Studio Universal,Lunedì 13 febbraio, ore 21.15
Dalle stelle alle stalle
In un miracoloso equilibrio tra commedia e dramma sociale, Sullivan’s Travels merita senza dubbio alcuno di essere il film più celebrato di Preston Sturges, regista e sceneggiatore di grandi qualità, qui assistito alla fotografia dall’esperto John F. Seitz, attivo a Hollywood già ai tempi del muto, che lavorerà anche a un altro grande film sul mondo del cinema, l’insuperato Viale del tramonto.
È davvero ammirevole come, ne I dimenticati, si alternino, in modo scorrevole, agli scambi di battute vivaci, brillanti e sarcastici, tipici di Sturges, sequenze senza dialoghi, ricche d’azione, come l’inseguimento automobilistico iniziale e l’aggressione del barbone a Sullivan, oppure efficacemente riassuntive e di tono patetico, come invece la narrazione per sole immagini della convivenza di John e della ragazza senza nome con gli homeless.

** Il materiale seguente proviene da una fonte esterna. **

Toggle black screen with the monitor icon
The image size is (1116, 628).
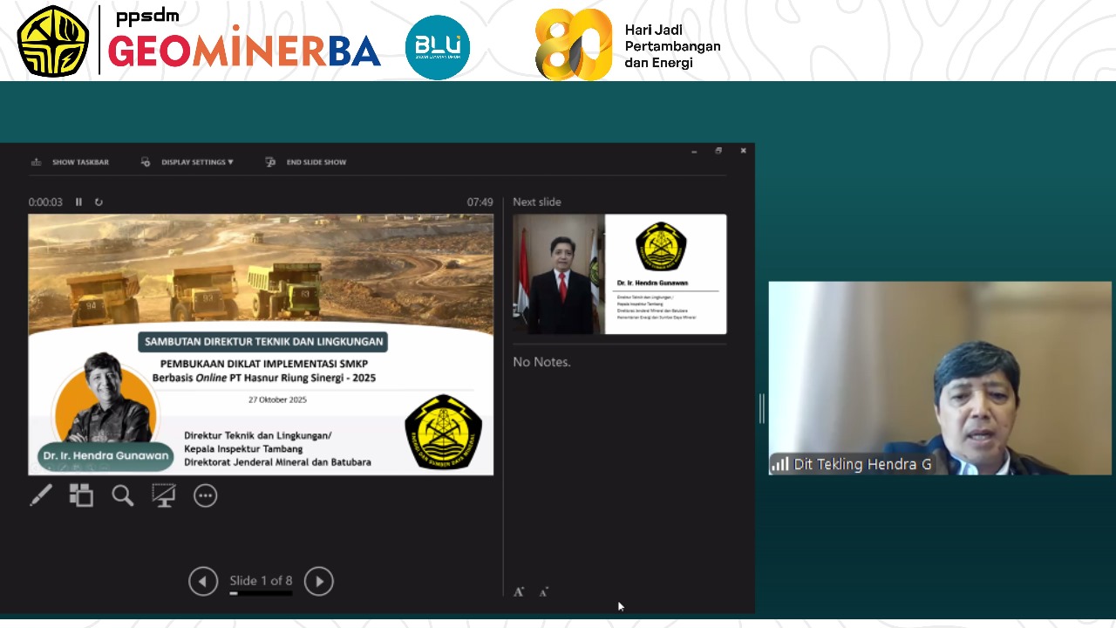pyautogui.click(x=164, y=495)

I dimenticati, dunque, non fa mancare niente al suo pubblico e mantiene intatta ancora oggi l’armonia tra una sceneggiatura ricca di spunti anche metacinematografici, gli ottimi interpreti nei ruoli principali e secondari e una regia perfetta.
Non imbranato quanto il protagonista di Lady Eva, ma un po’ ingenuo come Gulliver, i cui viaggi, peraltro, vengono richiamati dal titolo originale del film, John Lloyd Sullivan è davvero un personaggio memorabile. Il suo istruttivo percorso interiore di presa di coscienza e chiara comprensione della netta preferenza da parte del pubblico cinematografico, in tempi di guerra e povertà, per i film più divertenti e spensierati, come i cartoon di Walt Disney, è anche un viaggio, breve, ma intenso e necessario per la sua durezza, nell’America degli umili, dei senzatetto, dei dimenticati, appunto.
Queste due dimensioni, la scoperta dei veri gusti del pubblico in sala e il contatto diretto con i problemi delle fasce più misere della popolazione, rimangono parallele fino a quel grande momento rivelatorio che è la proiezione di un film di Topolino nella chiesa. L’esplosione contagiosa di risate, gioia, allegria è quello che ci vuole a Sullivan per capire che l’umorismo al cinema può risultare più gradito di mille pellicole impegnate.